## BEGIN Provided records

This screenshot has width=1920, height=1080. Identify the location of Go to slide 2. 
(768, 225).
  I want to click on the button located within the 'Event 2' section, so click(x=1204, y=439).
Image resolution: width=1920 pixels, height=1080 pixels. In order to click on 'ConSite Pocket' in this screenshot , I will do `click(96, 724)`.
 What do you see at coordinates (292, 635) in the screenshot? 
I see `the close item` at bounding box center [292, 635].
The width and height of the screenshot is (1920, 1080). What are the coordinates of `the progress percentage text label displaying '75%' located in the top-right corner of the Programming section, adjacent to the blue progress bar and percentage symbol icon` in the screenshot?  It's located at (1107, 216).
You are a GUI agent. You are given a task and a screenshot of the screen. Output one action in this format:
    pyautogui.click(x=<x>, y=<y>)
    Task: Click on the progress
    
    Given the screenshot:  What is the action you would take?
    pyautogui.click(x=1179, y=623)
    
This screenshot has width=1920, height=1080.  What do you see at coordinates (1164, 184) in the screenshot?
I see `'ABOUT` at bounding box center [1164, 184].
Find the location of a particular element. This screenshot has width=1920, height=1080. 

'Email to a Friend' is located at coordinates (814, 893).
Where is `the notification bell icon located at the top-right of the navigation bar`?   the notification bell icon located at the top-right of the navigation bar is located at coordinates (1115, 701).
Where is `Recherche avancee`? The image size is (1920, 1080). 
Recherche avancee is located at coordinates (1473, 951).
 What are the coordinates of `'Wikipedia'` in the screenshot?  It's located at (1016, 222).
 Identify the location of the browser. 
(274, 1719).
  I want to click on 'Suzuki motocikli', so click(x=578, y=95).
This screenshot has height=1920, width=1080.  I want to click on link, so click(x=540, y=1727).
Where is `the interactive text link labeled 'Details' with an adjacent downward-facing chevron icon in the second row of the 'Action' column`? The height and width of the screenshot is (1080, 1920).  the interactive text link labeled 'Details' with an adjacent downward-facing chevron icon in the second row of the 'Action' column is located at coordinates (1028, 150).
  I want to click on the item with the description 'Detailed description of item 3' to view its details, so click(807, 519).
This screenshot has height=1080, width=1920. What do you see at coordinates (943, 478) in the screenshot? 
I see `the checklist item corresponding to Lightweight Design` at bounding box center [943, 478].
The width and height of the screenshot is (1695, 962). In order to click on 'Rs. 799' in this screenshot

## END Provided records

Exercise: Which lines in the entries above contain the word "What", counting only matches in the same case? Copy each of those lines in full.

Finished task:
 What do you see at coordinates (292, 635) in the screenshot? 
The width and height of the screenshot is (1920, 1080). What are the coordinates of `the progress percentage text label displaying '75%' located in the top-right corner of the Programming section, adjacent to the blue progress bar and percentage symbol icon` in the screenshot?  It's located at (1107, 216).
    Given the screenshot:  What is the action you would take?
This screenshot has width=1920, height=1080.  What do you see at coordinates (1164, 184) in the screenshot?
 What are the coordinates of `'Wikipedia'` in the screenshot?  It's located at (1016, 222).
This screenshot has height=1080, width=1920. What do you see at coordinates (943, 478) in the screenshot? 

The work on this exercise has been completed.